Department of Computer Science, University of Copenhagen, Universitetsparken 1, Copenhagen, 2100, Denmark.
The Novo Nordisk Foundation Center for Protein Research, University of Copenhagen, Blegdamsvej 3A, Copenhagen, 2200, Denmark.
Nat Commun. 2024 Sep 27;15(1):8357. doi: 10.1038/s41467-024-52771-y.
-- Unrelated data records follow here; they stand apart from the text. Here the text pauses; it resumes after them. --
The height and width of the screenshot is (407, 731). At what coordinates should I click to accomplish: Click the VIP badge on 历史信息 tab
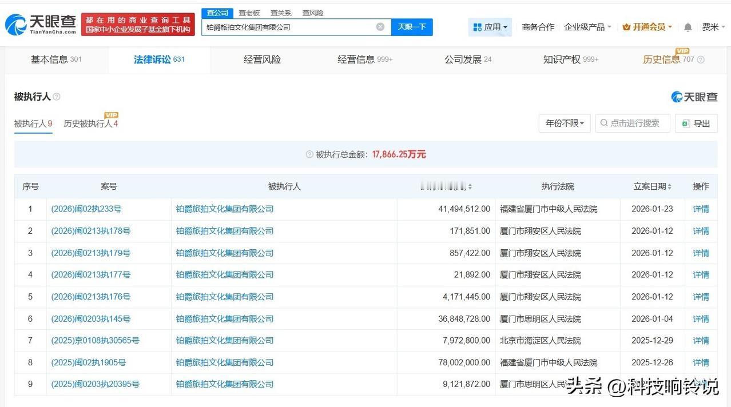682,51
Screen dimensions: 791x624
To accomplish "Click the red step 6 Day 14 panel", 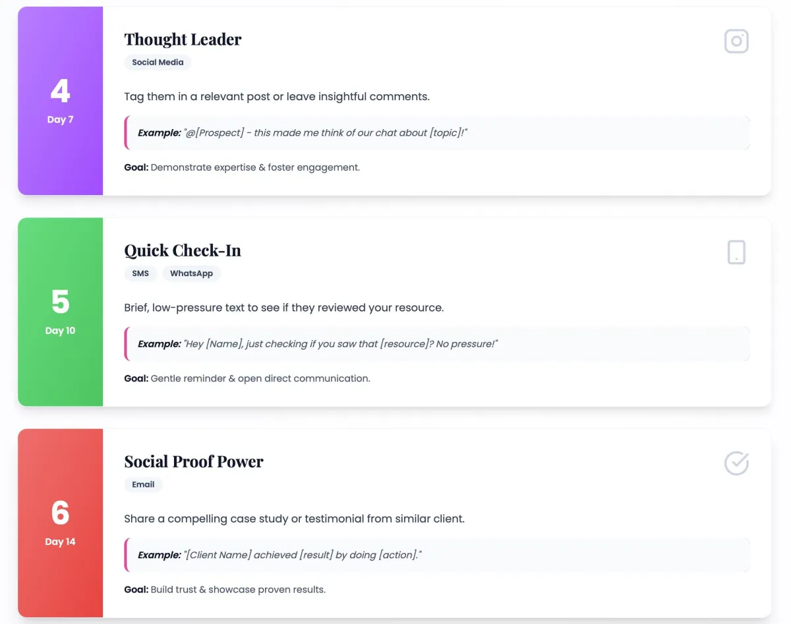I will click(x=60, y=523).
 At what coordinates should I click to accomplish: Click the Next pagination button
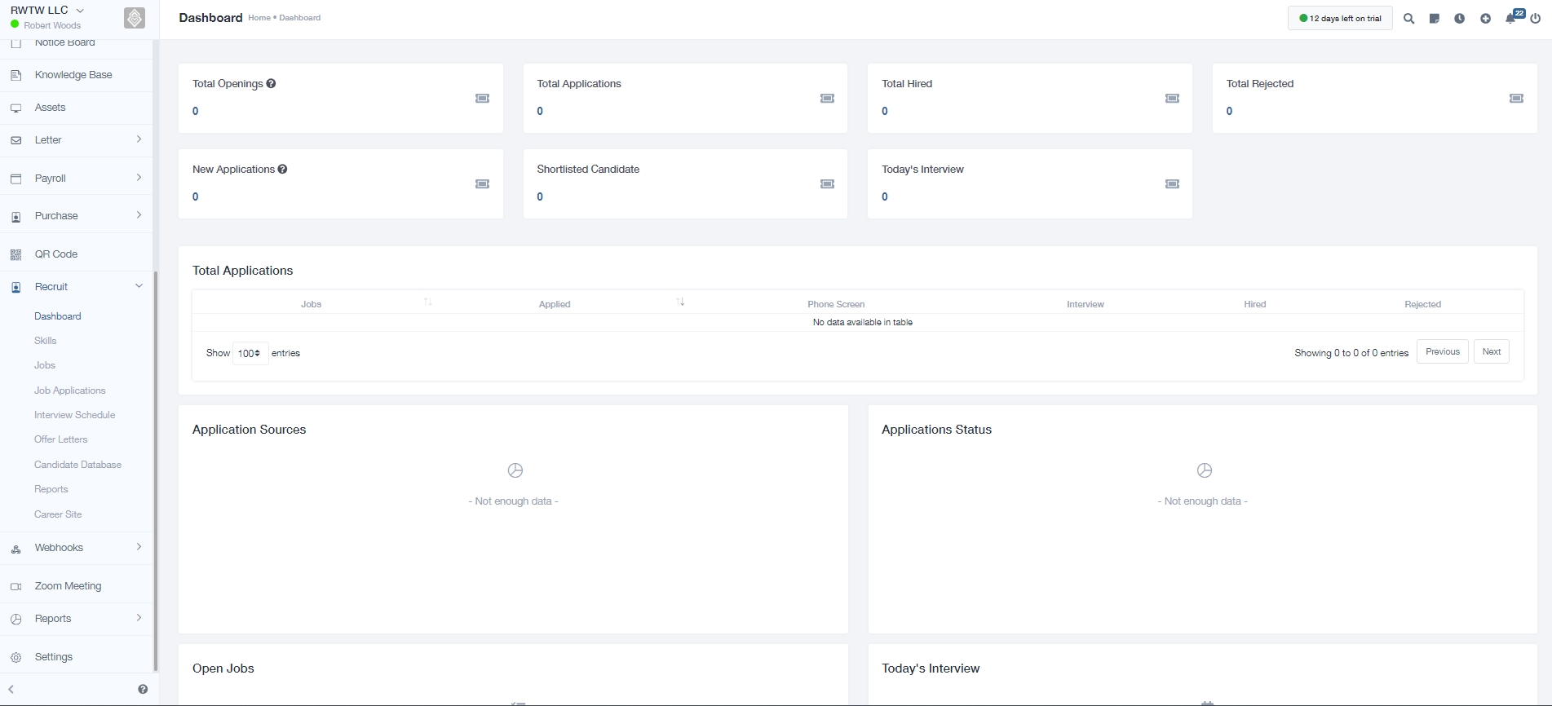(x=1491, y=351)
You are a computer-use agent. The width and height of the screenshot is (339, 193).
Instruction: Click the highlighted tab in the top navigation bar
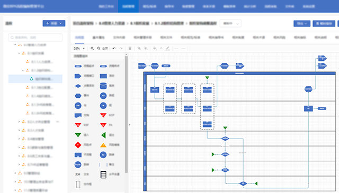point(128,6)
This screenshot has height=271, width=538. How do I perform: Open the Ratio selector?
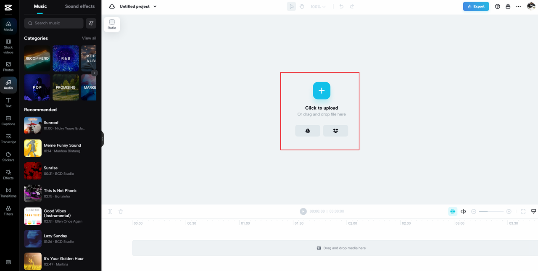[x=112, y=24]
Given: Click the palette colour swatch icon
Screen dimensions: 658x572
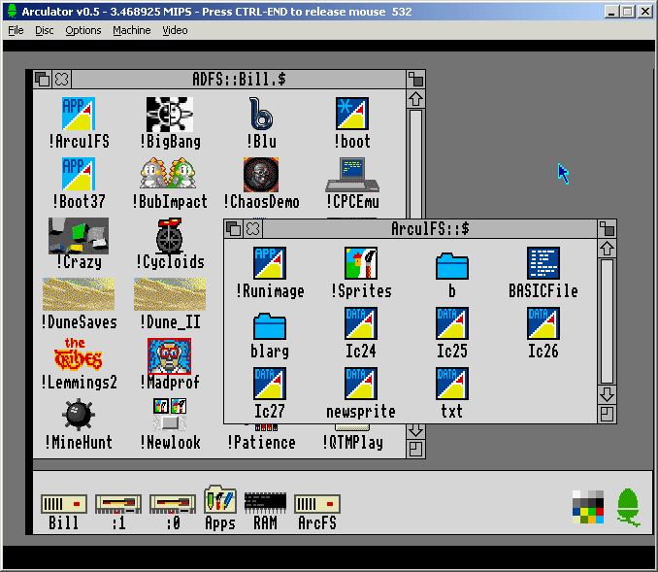Looking at the screenshot, I should click(x=588, y=506).
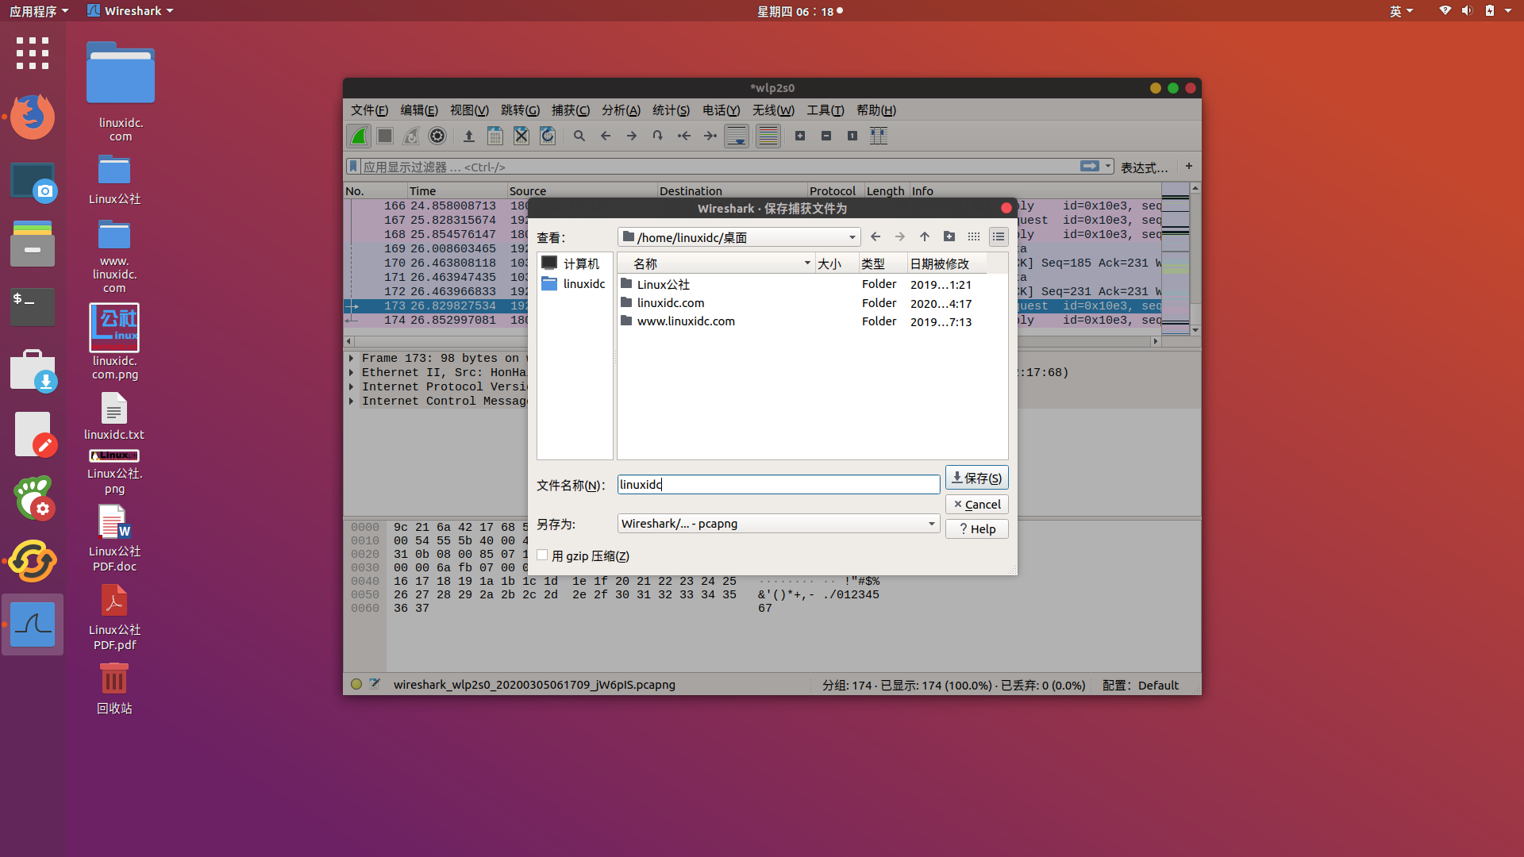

For taxonomy based classification of metagenomics assembled contigs, current methods use sequence similarity to identify their most likely taxonomy. However, in the related field of metagenomic binning, contigs are routinely clustered using information from both the contig sequences and their abundance. We introduce Taxometer, a neural network based method that improves the annotations and estimates the quality of any taxonomic classifier using contig abundance profiles and tetra-nucleotide frequencies. We apply Taxometer to five short-read CAMI2 datasets and find that it increases the average share of correct species-level contig annotations of the MMSeqs2 tool from 66.6% to 86.2%. Additionally, it reduce the share of wrong species-level annotations in the CAMI2 Rhizosphere dataset by an average of two-fold for Metabuli, Centrifuge, and Kraken2. Futhermore, we use Taxometer for benchmarking taxonomic classifiers on two complex long-read metagenomics data sets where ground truth is not known. Taxometer is available as open-source software and can enhance any taxonomic annotation of metagenomic contigs.
对于基于分类法的宏基因组组装序列分类,当前的方法使用序列相似性来确定其最可能的分类。然而,在相关的宏基因组分箱领域,序列通常使用序列信息和丰度信息对序列进行聚类。我们引入了 Taxometer,这是一种基于神经网络的方法,它使用序列丰度分布和四核苷酸频率来改进注释,并估计任何分类器的质量。我们将 Taxometer 应用于五个短读长 CAMI2 数据集,发现它将 MMSeqs2 工具的正确物种水平序列注释的平均比例从 66.6%提高到 86.2%。此外,它还将 Metaboli、Centrifuge 和 Kraken2 在 CAMI2 根际数据集的错误物种水平注释的比例平均降低了两倍。此外,我们还在两个复杂的长读宏基因组数据集上使用 Taxometer 对分类器进行基准测试,这些数据集的真实情况并不为人所知。Taxometer 是一个开源软件,可以增强宏基因组序列的任何分类注释。